La peinture d’Eric Bourguignon n’est pas une fille (ou un gars) facile… Dans un texte extralucide, Jean-Daniel Mohier écrivait, comme un avertissement affiché en exergue à l’entrée d’une zone géologique périlleuse ou d’un chantier: « Un bon conseil: Ne passez pas trop vite devant les toiles d’Eric Bourguignon ». S’il ne fallait dire qu’une chose, ce serait celle-là, la plus simple et la plus prosaïque. Vous en ferez sans doute bon usage.

Les oeuvres d’Eric Bourguignon sont des mondes, qui tous disent une chose: Ne pas tout dire.
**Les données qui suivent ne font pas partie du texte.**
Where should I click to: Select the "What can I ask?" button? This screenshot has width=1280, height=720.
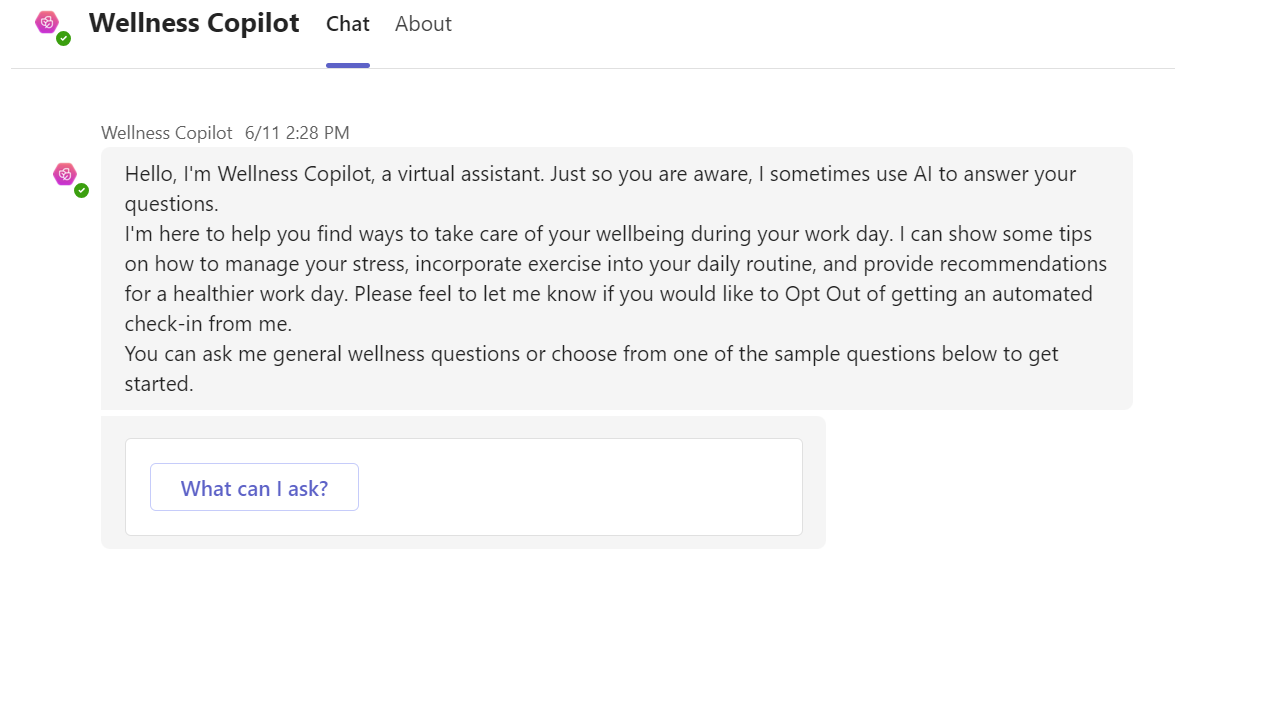pos(254,487)
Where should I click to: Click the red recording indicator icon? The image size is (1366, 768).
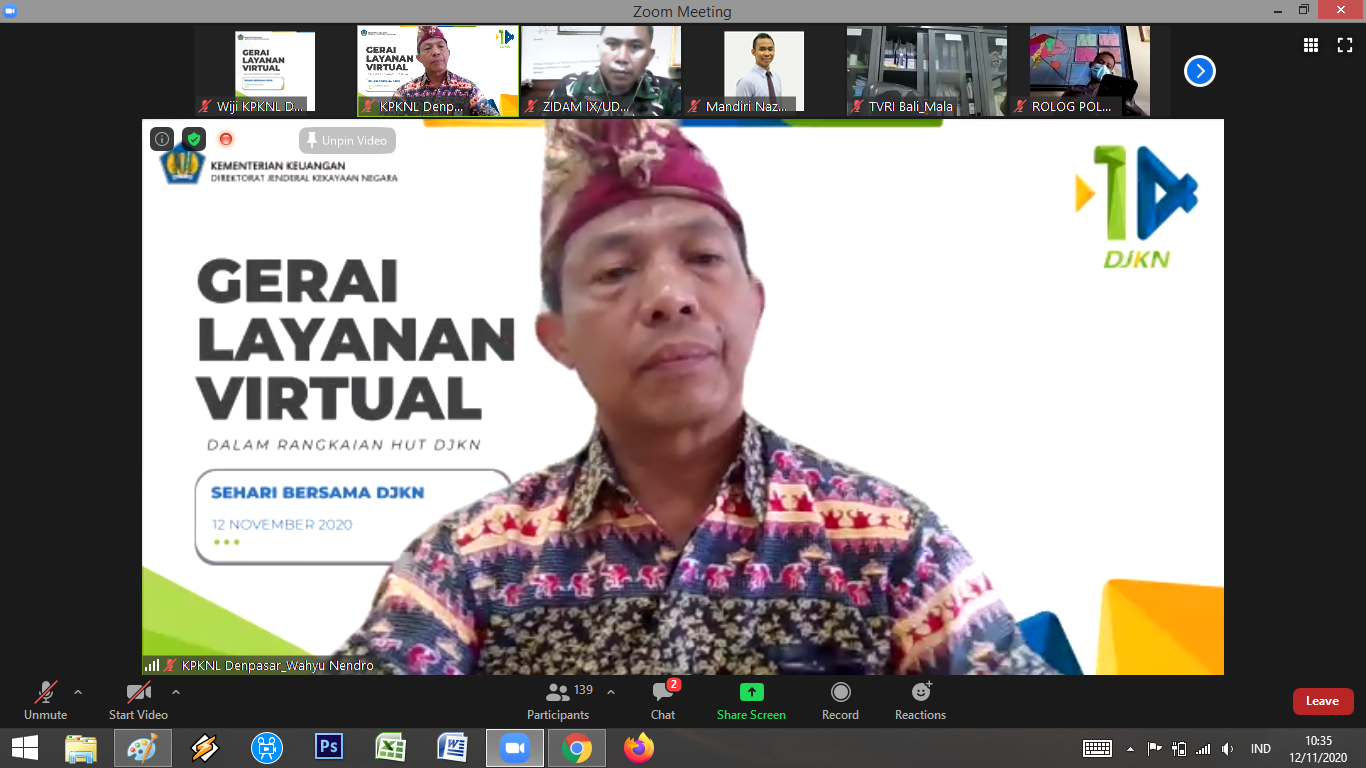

Ses paysages bleutés, ceux aux couleurs terreuses, parsemés parfois de silhouettes timides, comportent tous une porte, comme dans une oeuvre fantastique la porte qui promet un autre monde, si toutefois l’on parvient à la franchir… L’artiste créé un cheminement aux indices ténus, instillant dans une palette aux couleurs composées, sourdes, des fulgurances chromatiques qui sembleraient être arrivées par inadvertance si la dissonance n’avait fait naître une harmonie à l’équilibre magique. Coloriste hors du temps, il promène sa palette à travers les siècles; sombres couleurs de prémices de fin du monde d’un Bosch (auquel il laisse toute violence) aux bleus aquatiques d’un XXème siècle.

La peinture d’Eric Bourguignon, porte un mystère qui permet au spectateur de plonger à son gré en ses propres mondes, secrets ou divagations.